# The tasks
- 1) From the journal club notice, retype word for word the part that opens with the words containing "The paper for" and closes with "be downloaded here.".
- 2) According to the journal club notice, what time in Tokyo does the antipodal meeting start?

# Extract
This month’s meeting will take place Monday 6th May, at 5pm London time. That’ll be 11am in New Orleans and 7pm in Athens. Join the Facebook event here. We’ll also hold an antipodal meeting 12 hours later on Tuesday 7th May, at 5am London time. That’ll be midday in Kuala Lumpur and 1pm in Tokyo. Join the Facebook event here. For more information about the Health Economics Twitter Journal Club and how to take part, click here.

The paper for discussion this month is a working paper published in the Munich Personal RePEc Archive. The authors are Lydia Lawless, Rodolfo Nayga and Andreas DrichoutisThe title of the paper is:

“Time preference and health behaviour: A review”

Following the meeting, a transcript of the discussion can be downloaded here.

# Entries supplied
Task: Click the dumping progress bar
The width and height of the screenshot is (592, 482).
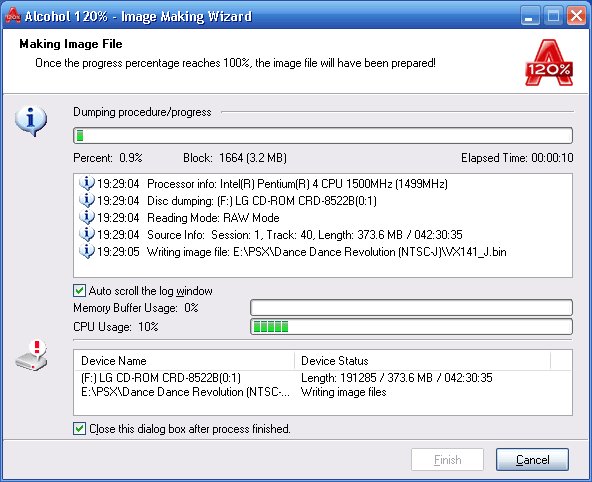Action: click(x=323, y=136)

---

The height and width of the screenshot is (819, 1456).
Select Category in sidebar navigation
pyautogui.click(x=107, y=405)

==

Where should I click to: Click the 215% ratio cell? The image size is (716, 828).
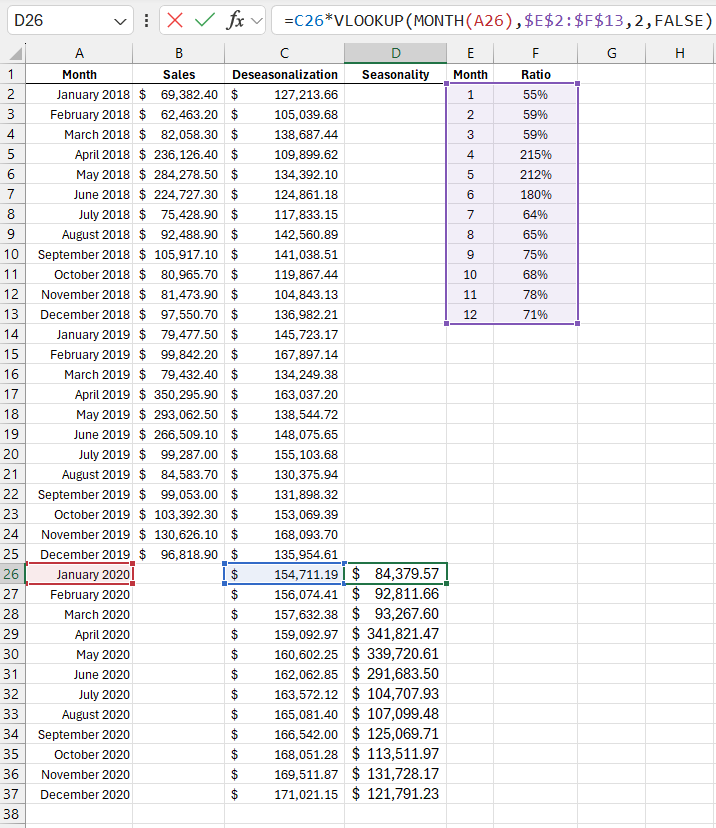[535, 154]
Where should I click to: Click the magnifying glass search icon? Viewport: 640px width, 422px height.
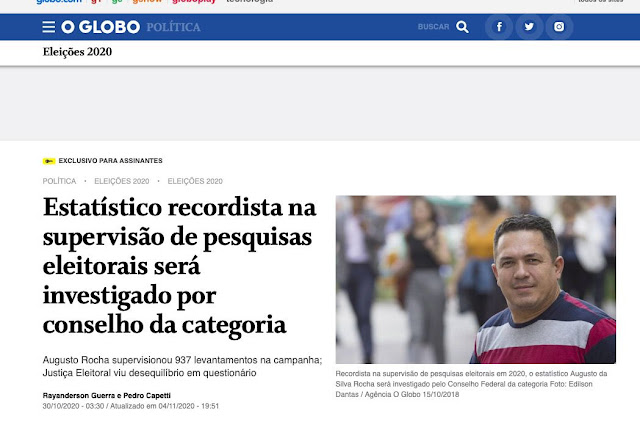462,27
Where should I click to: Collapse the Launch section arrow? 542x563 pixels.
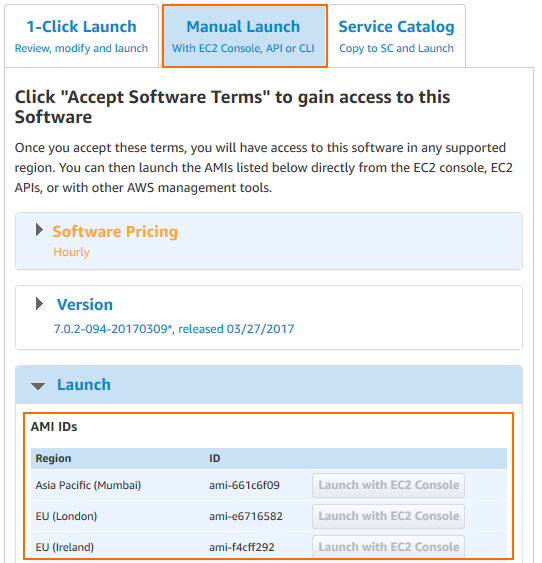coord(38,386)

# Answer set
- 1)
The paper for discussion this month is a working paper published in the Munich Personal RePEc Archive. The authors are Lydia Lawless, Rodolfo Nayga and Andreas DrichoutisThe title of the paper is:

“Time preference and health behaviour: A review”

Following the meeting, a transcript of the discussion can be downloaded here.

- 2) 1pm